Pharmaceutical companies would still play a major role in developing drugs, but the market power they have in future, as an array of new treatments emerge, is uncertain.
“We are entering into a world where value per dollar invested is going to be much more real,” predicts Kletchko.
“Nobody is afraid of paying the true cost with a return. But the return has to be a just return.”
New treatments won’t lessen the key challenge of getting people to engage with their own health care,” says PHARMAC’s former medical director, Peter Moodie.
“It’s tempting to think that medicine will solve everything and that’s just not the truth.”
He points to the treatment of diabetes, the largest and fastest-growing health issue the country faces.

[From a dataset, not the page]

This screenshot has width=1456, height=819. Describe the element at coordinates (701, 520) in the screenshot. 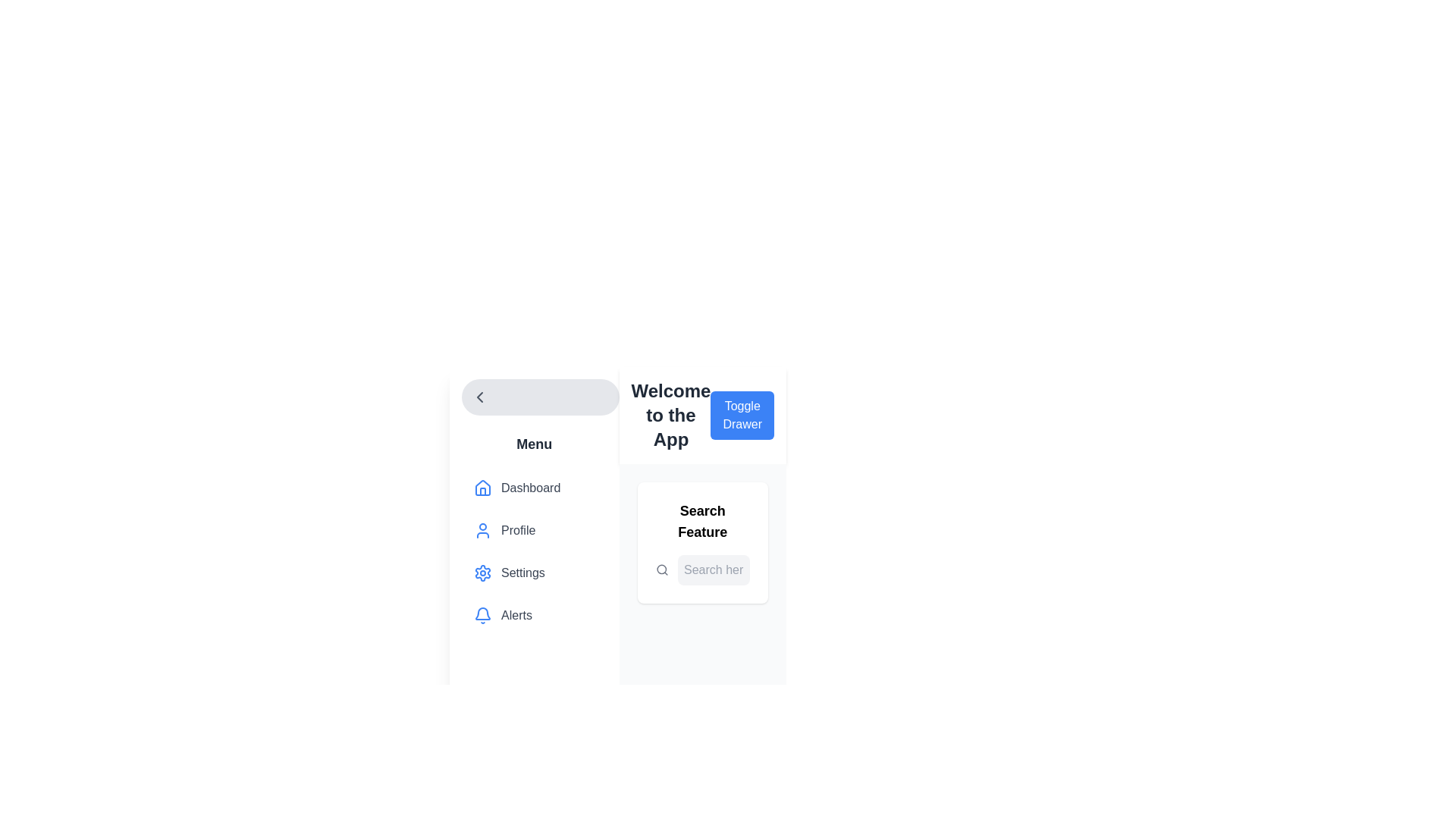

I see `the Text header that labels the 'Search Feature' section, which is positioned above the input field and near the 'Welcome to the App' header` at that location.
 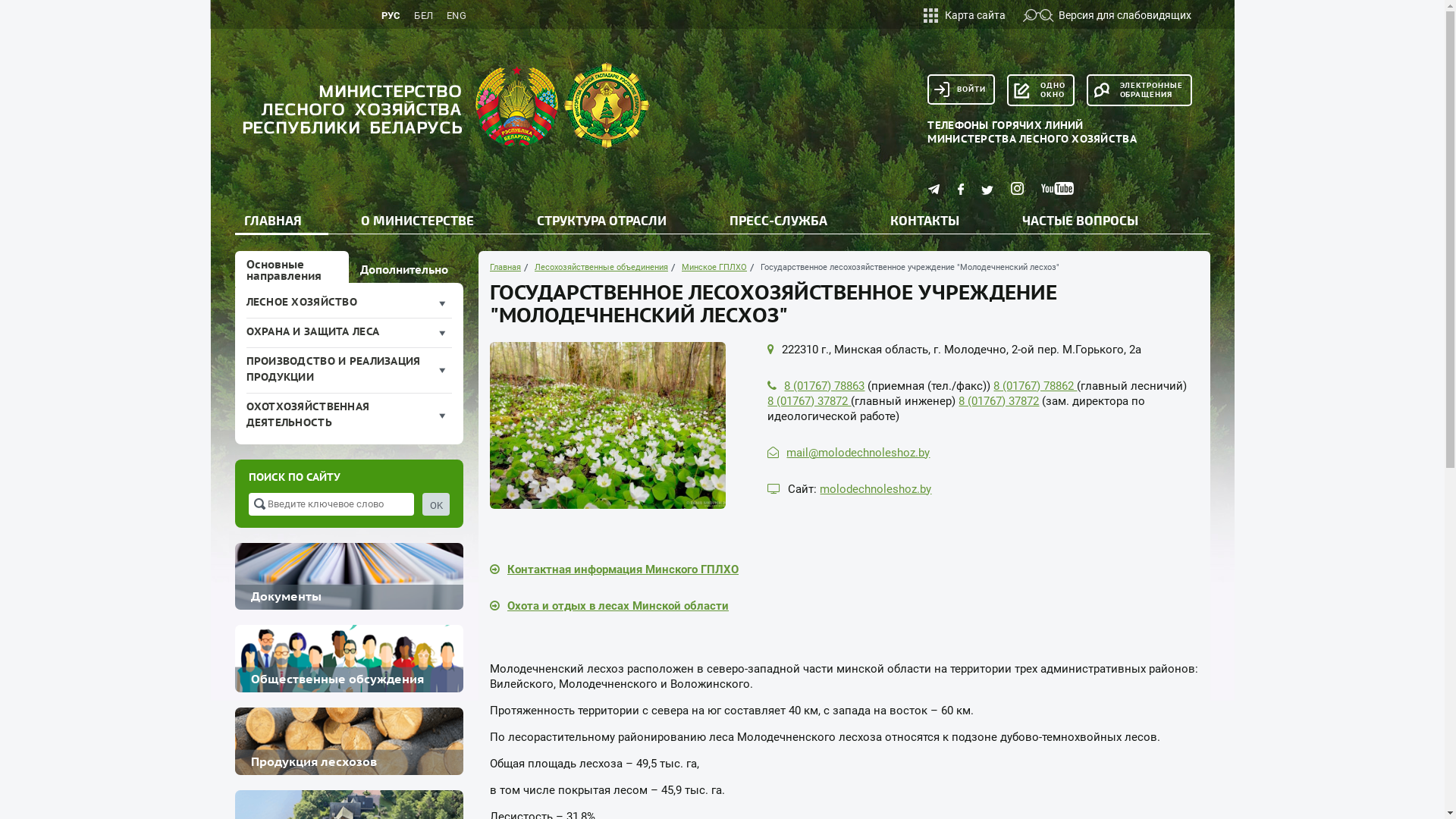 What do you see at coordinates (858, 452) in the screenshot?
I see `'mail@molodechnoleshoz.by'` at bounding box center [858, 452].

“What becomes obvious is that the new pharmaceuticals aren’t the question. It is getting people to understand what their disease is and using the pharmaceutical efficiently,” says Moodie.
That would mean that PHARMAC’s advocacy and education programmes would have to evolve and become more sophisticated to meet the changing needs of consumers and community health providers.
“There are new methods of helping patients overcome problems they may have and it is more than just drugs,” agrees former PHARMAC Board chair Richard Waddel.
All agree that a fundamental challenge will be keeping the successful model of the last 25 years intact to face the next quarter century of delivering subsidised medical treatments to New Zealanders.
“My hope for PHARMAC would be that it keeps its integrity as an honest broker of the tension between getting the right access to medicines, vaccines and medical devices and the need to not be ripped off,” says former chief executive Steffan Crausaz.
“There’s huge potential scope for that.”